The CCSSM do try to include some applications like this. But instead of building theory step by small step out of easily absorbed and useful applications, they tag on an application or two as an afterthought to a heavy slog through abstraction. Math Professors know well how to explain math to graduate students but they seem to have forgotten how high they have climbed into the clouds and what is going on down here on the earth.

David Mumford is a retired math professor who taught for more than 40 years first at Harvard University and then at Brown University. He is a recipient of a MacArthur Grant, a Fields Medal, the Shaw and Wolf Prizes. He is a past President of the International Mathematical Union. He has worked extensively in both pure and applied mathematics, in algebraic geometry and computer vision and is the author of numerous books including "Indra's Pearls" for the general public.

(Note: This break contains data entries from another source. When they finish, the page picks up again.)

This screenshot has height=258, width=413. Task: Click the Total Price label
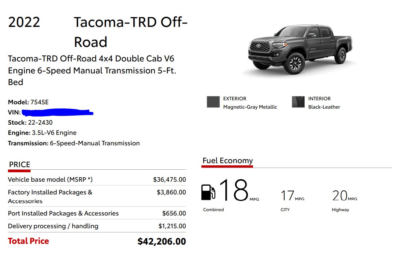click(28, 241)
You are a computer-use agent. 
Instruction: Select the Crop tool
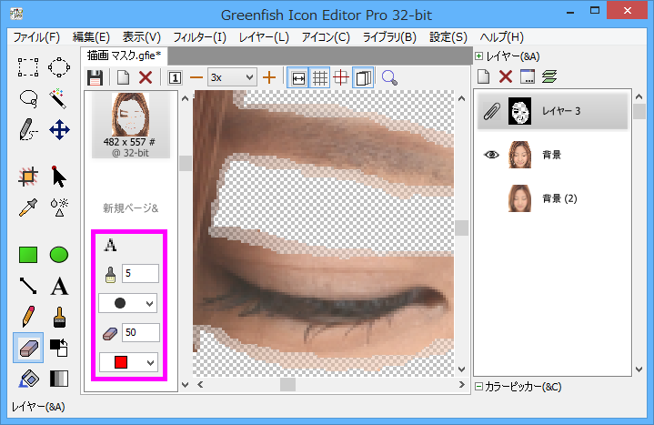28,177
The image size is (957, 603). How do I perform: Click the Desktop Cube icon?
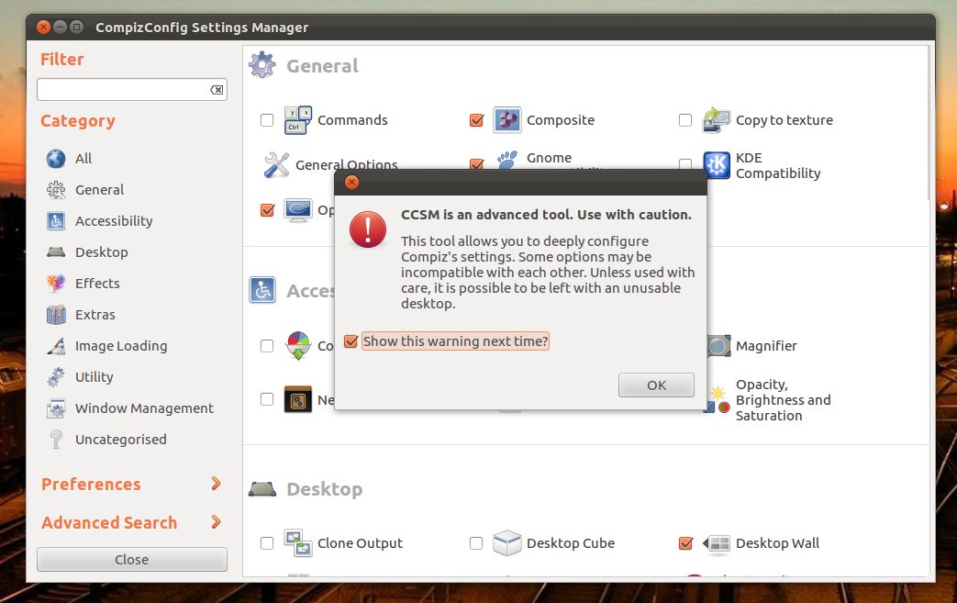click(507, 543)
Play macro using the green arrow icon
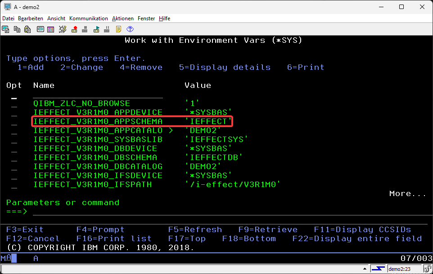Screen dimensions: 433x274 [x=96, y=29]
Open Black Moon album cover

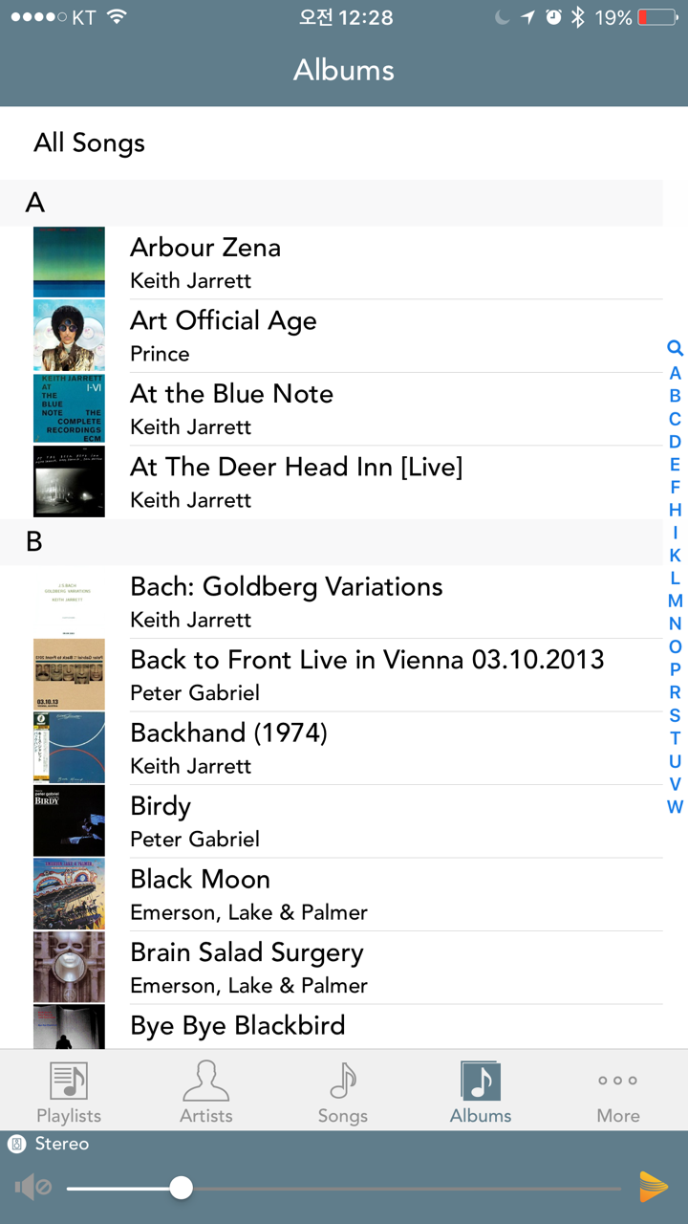(x=69, y=893)
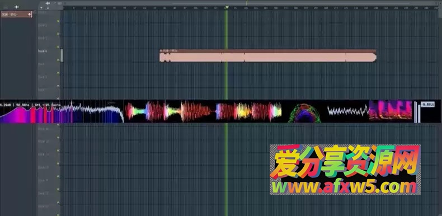This screenshot has height=216, width=442.
Task: Click the tool icon beside the playlist menu arrow
Action: pos(48,8)
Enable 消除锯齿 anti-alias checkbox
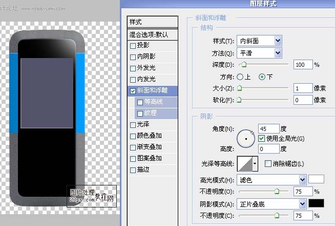 tap(268, 164)
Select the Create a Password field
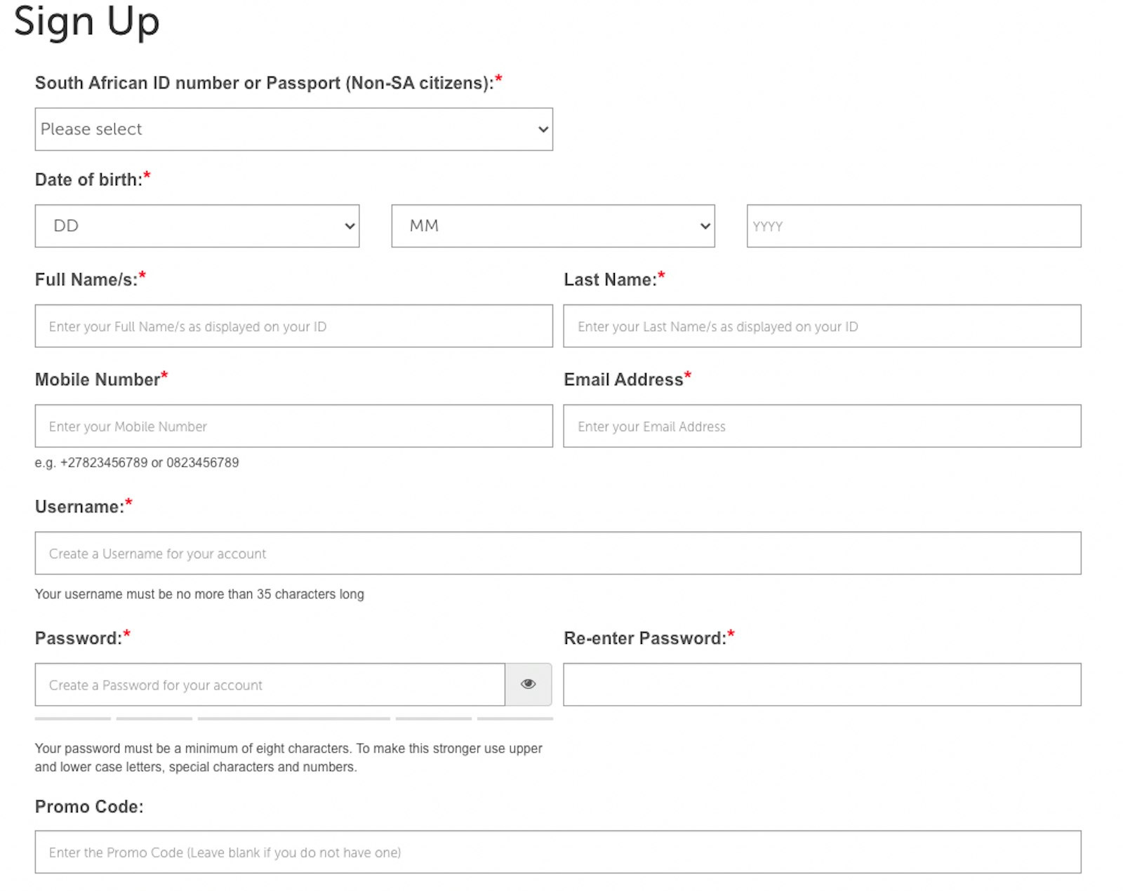Screen dimensions: 1123x891 point(270,684)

Sol Garfunkel, is the Executive Director of the Consortium for Mathematics and its Applications and has dedicated the last 35 years to research and development efforts in mathematics education. Dr. Garfunkel has been on the mathematics faculty of Cornell University and the University of Connecticut at Storrs. He has served as project director for several National Science Foundation curriculum projects. Dr. Garfunkel was the project director and host for the television series "For All Practical Purposes: Introduction to Contemporary Mathematics." He is a member of the Mathematics Expert Group of PISA and he was the Glenn Gilbert National Leadership Award Recipient for 2009 from the National Council of Supervisors of Mathematics.